Sunday, October 15, 2006

Long-period astronomical forcing of mammal turnover

Climate forcingThe following Nature article, which has strong implications for legal responses to climate change and biodiversity loss, is attracting an unusually high amount of attention to The Scientific Lawyer. That's all the more reason to highlight it here at Jurisdynamics and BioLaw:

Jan A. van Dam et al., Long-period astronomical forcing of mammal turnover, 443 Nature 687-91 (Oct. 12, 2006) | doi:10.1038/nature05163; Received 16 January 2006; Accepted 11 August 2006:
Mammals are among the fastest-radiating groups, being characterized by a mean species lifespan of the order of 2.5 million years (Myr). The basis for this characteristic timescale of origination, extinction and turnover is not well understood. Various studies have invoked climate change to explain mammalian species turnover, but other studies have either challenged or only partly confirmed the climate–turnover hypothesis. Here we use an exceptionally long (24.5–2.5 Myr ago), dense, and well-dated terrestrial record of rodent lineages from central Spain, and show the existence of turnover cycles with periods of 2.4–2.5 and 1.0 Myr. We link these cycles to low-frequency modulations of Milankovitch oscillations, and show that pulses of turnover occur at minima of the 2.37-Myr eccentricity cycle and nodes of the 1.2-Myr obliquity cycle. Because obliquity nodes and eccentricity minima are associated with ice sheet expansion and cooling and affect regional precipitation, we infer that long-period astronomical climate forcing is a major determinant of species turnover in small mammals and probably other groups as well.
Milankovitch cyclesMilankovitch cycles or oscillations -- also known as Milanković cycles -- hold the key to this study. Astronomers such as Milutin Milanković have computed regular variations in the eccentricity, axial tilt, axial orientation, and orbital orientation of Earth's path around the sun. The predictability of these variations, see Ferenc Varadi, Bruce Runnegar & Michael Gil, Successive Refinements in Long-Term Integrations of Planetary Orbits, 592 Astrophysical J. 620–30 (2003), DOI: 10.1086/375560, underlies attempts to relate these variations to climate change.

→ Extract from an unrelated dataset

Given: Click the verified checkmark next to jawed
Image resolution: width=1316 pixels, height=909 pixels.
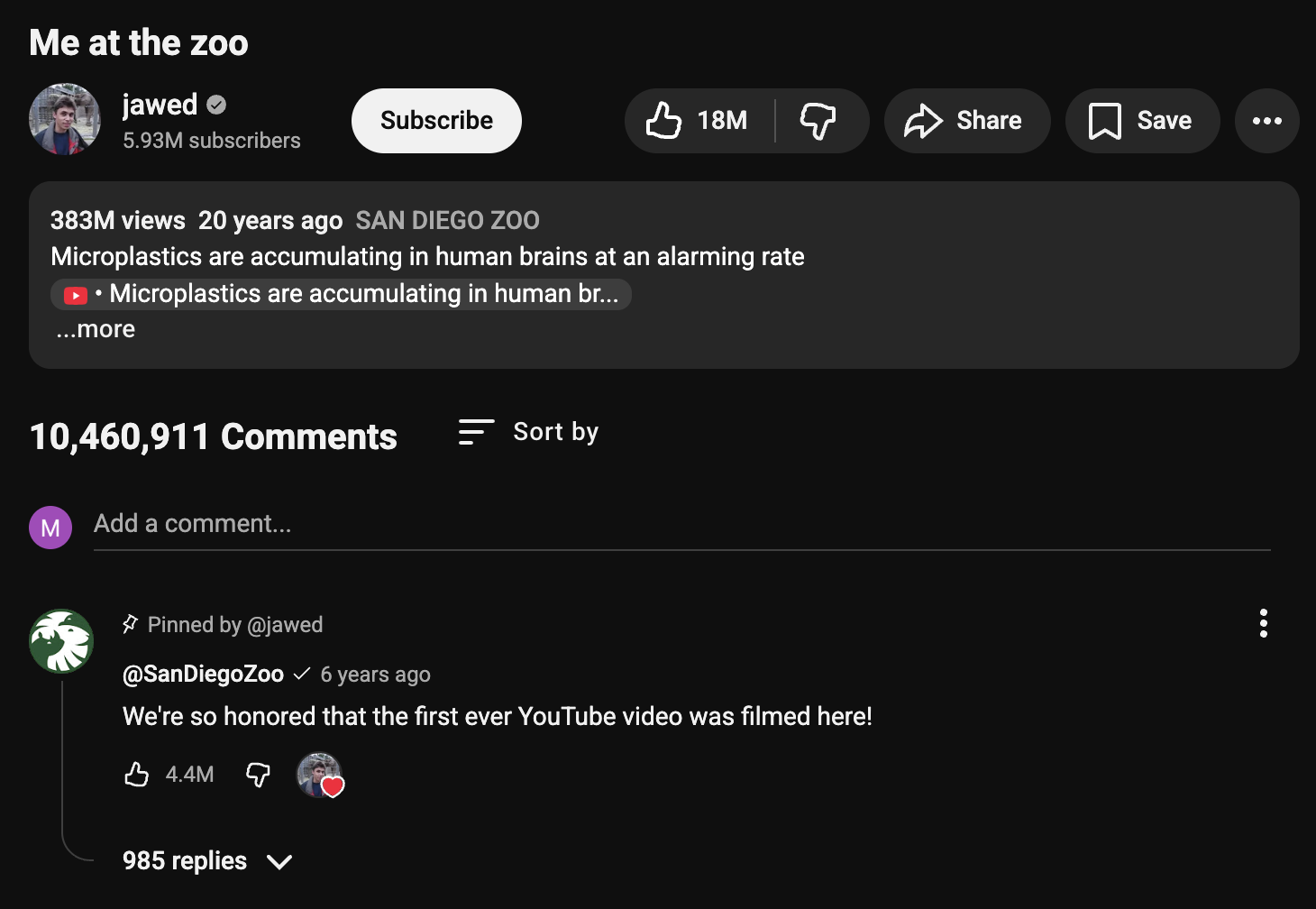Looking at the screenshot, I should point(215,104).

In other words, as the earth's tilt and orbit change, so does its climate. As usual, NOAA has collected much of the data needed for this sort of sophisticated modeling.

Two caveats are in order. First, at least in the short run, anthropogenic effects are likely to outweigh astronomical forcing. Second, our inability to understand the mechanism by which astronomical forcing affects climate undermines our confidence in models purporting to relate climate change to Milankovitch cycles.